Redação –
Alunos de Mato Grosso do Sul se destacaram na Febrace (Feira Brasileira de Ciências e Engenharia) 2026, realizada entre os dias 16 e 20 de março, na USP (Universidade de São Paulo), na capital paulista, conquistando sete premiações.
Os reconhecimentos foram obtidos por estudantes do IFMS (Instituto Federal de Mato Grosso do Sul). Ao todo, seis prêmios vieram de projetos desenvolvidos no Campus Dourados, com foco em empoderamento feminino e educação antirracista. Já o Campus Jardim também foi premiado com uma pesquisa voltada ao uso da inteligência artificial como ferramenta de apoio pedagógico.
Segundo o pró-reitor de Pesquisa, Inovação e Pós-Graduação do IFMS, Edvanio Chagas, o resultado evidencia a relevância das pesquisas na área de Humanas e o engajamento dos estudantes com questões sociais.
“Ter cada vez mais pesquisas na área de Humanas é algo muito significativo. São trabalhos que dialogam com a realidade, discutem problemas sociais e buscam soluções práticas. Esse reconhecimento nacional mostra o quanto nossos alunos estão atentos e comprometidos em transformar a sociedade”, destacou.
Protagonismo feminino em destaque
O projeto “Mitãkuña’ikuerã: empoderando meninas pela leitura e escrita” foi o grande destaque entre os trabalhos sul-mato-grossenses, conquistando quatro premiações:
- 2º lugar geral em Ciências Humanas
- Prêmio Destaque SBPC (3º lugar)
- Prêmio Incentivo à Inovação Tecnológica (credenciamento para a Mostratec 2026)
- Prêmio Destaque Unidades da Federação – MS
A pesquisa é coordenada pela professora Karina Vicelli e desenvolvida pelas estudantes Julia Fernanda Gomes, Kamilly de Souza e Vitória Coiado, do Campus Dourados.
O projeto já havia sido premiado anteriormente, em 2025, em eventos científicos realizados em São Paulo e também na Fecigran, garantindo vaga na Febrace 2026.
A iniciativa promoveu, ao longo do último ano, atividades como oficinas, palestras e rodas de conversa com meninas e mulheres indígenas, utilizando a leitura e a escrita como ferramentas de letramento racial e fortalecimento social.
Educação antirracista também ganha reconhecimento
Outro projeto de destaque foi “Afrocientista: Por uma Escola Antirracista”, desenvolvido no Campus Dourados. A pesquisa conquistou:
- 3º lugar geral em Ciências Humanas
- Prêmio Ciências Moleculares Erney Plessmann de Camargo de Interdisciplinaridade (2º lugar)
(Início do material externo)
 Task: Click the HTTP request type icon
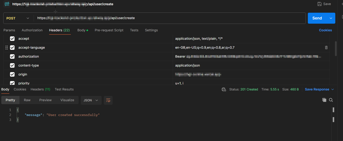click(7, 4)
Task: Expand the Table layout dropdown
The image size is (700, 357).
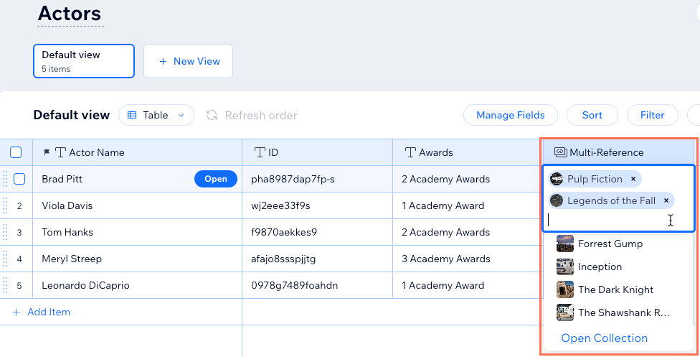Action: coord(156,116)
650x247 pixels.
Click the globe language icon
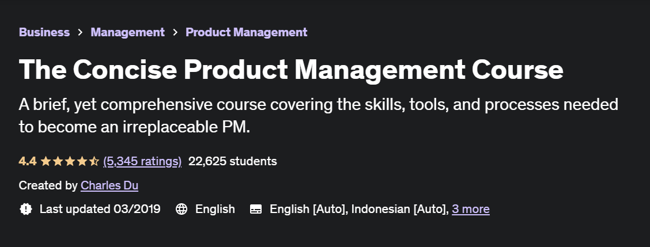pyautogui.click(x=182, y=209)
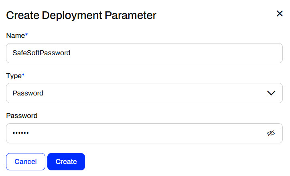Click the Type field label
This screenshot has width=290, height=176.
14,76
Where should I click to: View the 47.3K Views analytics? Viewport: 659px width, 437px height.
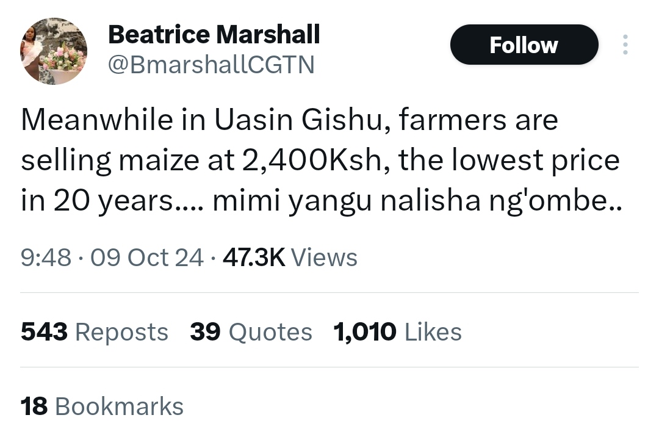(x=290, y=257)
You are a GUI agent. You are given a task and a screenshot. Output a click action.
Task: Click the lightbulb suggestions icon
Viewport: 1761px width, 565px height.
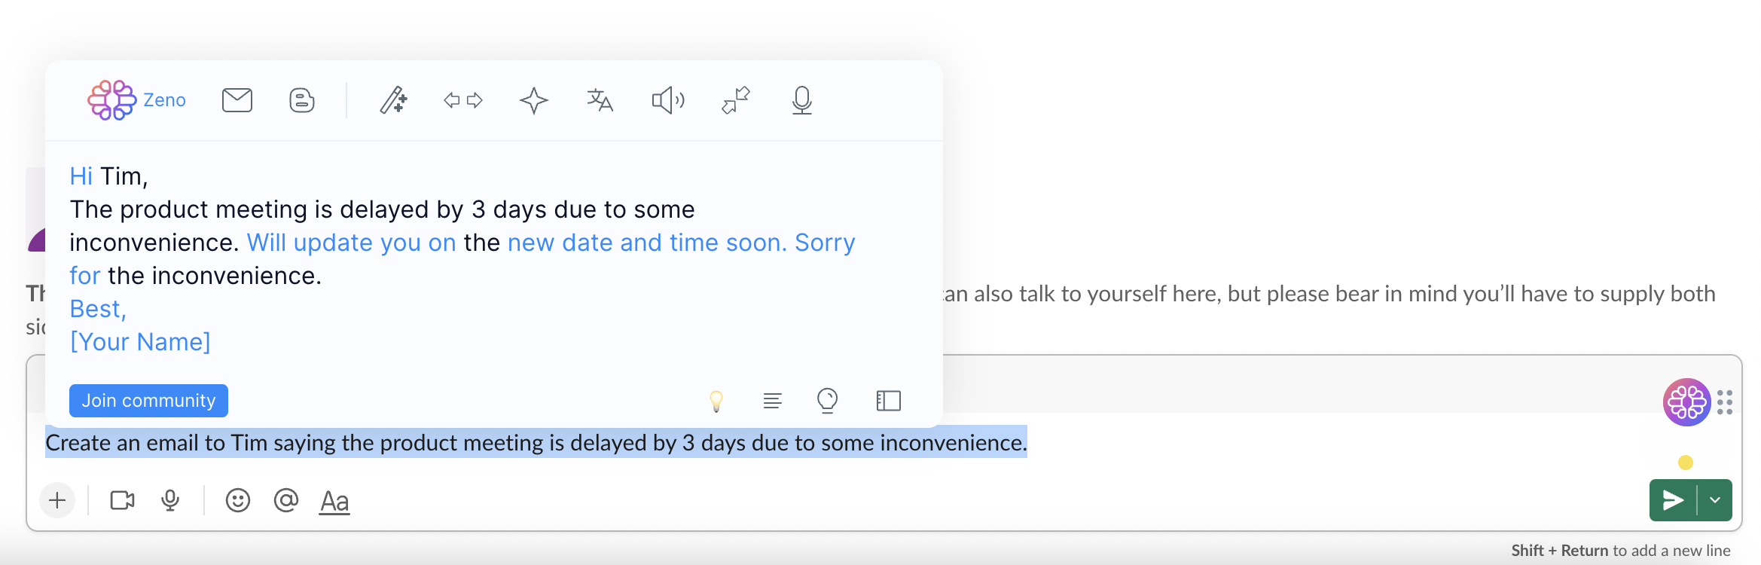[x=716, y=401]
O trabalho foi orientado pelos professores João Batista Alves de Souza e Nilton Paulo Ponciano, com participação dos estudantes Lucas Gomes e Thiago da Silva.
A pesquisa envolveu comunidades quilombolas e promoveu debates sobre racismo, com atividades práticas e aprofundamento teórico, além de ações em escolas.

Tecnologia e educação de mãos dadas
Também premiado, o projeto “Apoio Inteligente à Jornada Acadêmica: Automação com IA para estudantes do Proeja” foi desenvolvido no Campus Jardim pelos alunos Felipe Gonçalves da Silva e Lucas Damázio, sob orientação do professor Leandro Steffen.
A iniciativa recebeu o Prêmio FUVEST de Destaque em Educação e consiste na criação de um chatbot para auxiliar estudantes da Educação de Jovens e Adultos (Proeja), facilitando o acesso a informações e tirando dúvidas por meio da inteligência artificial.
Com os resultados, os estudantes sul-mato-grossenses reforçam o protagonismo da ciência produzida no estado, com projetos que unem inovação, inclusão e impacto social.